Exercise requirements
Please find every line in the entries below that contains the string "will", and copy it.

━━ Exercise inputs ━━

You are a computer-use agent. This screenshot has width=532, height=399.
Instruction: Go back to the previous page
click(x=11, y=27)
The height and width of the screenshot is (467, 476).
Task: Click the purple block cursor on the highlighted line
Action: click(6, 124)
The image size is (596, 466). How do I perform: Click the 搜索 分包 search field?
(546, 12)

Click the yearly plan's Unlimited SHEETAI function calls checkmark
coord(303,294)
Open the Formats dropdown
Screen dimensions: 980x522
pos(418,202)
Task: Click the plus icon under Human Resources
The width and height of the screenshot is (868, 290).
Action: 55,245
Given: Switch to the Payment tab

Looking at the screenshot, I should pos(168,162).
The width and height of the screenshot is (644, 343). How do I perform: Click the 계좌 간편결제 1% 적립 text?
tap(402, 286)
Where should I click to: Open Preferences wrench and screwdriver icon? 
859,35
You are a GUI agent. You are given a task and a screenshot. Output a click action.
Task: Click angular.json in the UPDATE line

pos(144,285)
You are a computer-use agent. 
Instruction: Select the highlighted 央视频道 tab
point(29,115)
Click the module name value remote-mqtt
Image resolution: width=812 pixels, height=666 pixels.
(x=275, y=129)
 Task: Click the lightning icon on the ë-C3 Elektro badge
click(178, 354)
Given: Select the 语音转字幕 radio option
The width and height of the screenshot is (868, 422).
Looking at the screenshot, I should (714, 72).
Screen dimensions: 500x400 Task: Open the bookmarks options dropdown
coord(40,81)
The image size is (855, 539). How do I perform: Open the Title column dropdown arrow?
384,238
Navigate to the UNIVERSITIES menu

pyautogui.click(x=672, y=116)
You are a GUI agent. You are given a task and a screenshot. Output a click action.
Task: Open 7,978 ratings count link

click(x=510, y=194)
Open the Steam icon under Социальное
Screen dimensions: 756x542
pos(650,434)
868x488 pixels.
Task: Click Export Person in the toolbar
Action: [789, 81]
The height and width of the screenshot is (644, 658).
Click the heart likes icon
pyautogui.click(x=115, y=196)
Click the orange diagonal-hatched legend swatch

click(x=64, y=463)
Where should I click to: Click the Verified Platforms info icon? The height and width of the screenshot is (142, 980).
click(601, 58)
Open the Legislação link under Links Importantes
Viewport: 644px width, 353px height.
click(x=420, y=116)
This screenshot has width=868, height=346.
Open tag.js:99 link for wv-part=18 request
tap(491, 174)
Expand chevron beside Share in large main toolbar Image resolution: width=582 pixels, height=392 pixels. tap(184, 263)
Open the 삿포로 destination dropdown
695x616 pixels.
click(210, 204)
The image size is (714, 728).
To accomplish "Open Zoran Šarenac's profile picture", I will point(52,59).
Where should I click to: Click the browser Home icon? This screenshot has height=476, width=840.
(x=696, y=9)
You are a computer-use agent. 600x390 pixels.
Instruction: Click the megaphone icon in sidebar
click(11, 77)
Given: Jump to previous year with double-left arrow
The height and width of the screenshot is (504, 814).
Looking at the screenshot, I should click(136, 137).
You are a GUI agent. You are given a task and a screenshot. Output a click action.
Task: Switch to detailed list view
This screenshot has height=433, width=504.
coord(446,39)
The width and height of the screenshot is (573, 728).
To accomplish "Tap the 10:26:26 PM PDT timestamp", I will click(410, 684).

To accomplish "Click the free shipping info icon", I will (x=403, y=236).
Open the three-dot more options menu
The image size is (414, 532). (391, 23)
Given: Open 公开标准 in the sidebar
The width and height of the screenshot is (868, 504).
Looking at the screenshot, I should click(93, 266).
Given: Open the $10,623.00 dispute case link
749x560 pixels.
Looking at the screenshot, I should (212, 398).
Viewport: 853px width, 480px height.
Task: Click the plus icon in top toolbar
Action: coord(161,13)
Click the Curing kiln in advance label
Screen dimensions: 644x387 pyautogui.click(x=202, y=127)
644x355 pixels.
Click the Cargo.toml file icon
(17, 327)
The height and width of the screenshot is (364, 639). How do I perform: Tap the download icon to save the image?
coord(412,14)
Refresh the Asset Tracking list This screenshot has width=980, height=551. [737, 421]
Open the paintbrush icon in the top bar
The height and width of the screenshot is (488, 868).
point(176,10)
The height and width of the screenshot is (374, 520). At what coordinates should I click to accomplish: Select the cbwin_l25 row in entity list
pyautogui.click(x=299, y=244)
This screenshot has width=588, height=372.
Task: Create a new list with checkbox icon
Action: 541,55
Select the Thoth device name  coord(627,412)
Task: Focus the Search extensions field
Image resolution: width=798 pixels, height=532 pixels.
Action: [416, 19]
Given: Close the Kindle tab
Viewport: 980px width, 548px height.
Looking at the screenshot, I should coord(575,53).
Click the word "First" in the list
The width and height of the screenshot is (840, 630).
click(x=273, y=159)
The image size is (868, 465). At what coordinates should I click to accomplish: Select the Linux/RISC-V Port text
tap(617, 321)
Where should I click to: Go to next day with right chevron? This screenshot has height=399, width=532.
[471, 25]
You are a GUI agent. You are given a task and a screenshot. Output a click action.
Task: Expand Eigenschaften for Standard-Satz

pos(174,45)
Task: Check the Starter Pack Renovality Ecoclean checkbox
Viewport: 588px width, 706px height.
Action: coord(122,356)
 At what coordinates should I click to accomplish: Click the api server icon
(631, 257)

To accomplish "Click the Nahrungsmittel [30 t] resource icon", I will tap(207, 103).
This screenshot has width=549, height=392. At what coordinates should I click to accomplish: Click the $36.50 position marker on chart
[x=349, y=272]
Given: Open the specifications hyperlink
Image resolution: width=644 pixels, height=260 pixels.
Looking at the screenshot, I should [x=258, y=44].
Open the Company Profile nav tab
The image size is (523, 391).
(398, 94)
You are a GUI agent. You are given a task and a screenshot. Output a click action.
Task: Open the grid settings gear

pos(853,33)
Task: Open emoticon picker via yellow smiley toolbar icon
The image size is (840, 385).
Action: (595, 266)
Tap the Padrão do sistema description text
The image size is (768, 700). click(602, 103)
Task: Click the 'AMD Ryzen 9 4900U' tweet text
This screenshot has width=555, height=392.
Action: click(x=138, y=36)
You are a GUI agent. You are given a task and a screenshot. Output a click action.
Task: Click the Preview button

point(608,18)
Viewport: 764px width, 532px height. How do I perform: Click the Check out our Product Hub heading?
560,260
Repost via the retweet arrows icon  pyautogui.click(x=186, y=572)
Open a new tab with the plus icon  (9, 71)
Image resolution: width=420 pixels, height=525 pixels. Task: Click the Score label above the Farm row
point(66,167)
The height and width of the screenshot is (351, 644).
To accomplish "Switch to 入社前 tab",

━━━

Response
To accomplish "Open Zoran Šarenac's profile picture", I will point(52,59).
To accomplish "Tap the 10:26:26 PM PDT timestamp", I will click(410, 684).
To accomplish "Click the free shipping info icon", I will (x=403, y=236).
To accomplish "Click the Nahrungsmittel [30 t] resource icon", I will tap(207, 103).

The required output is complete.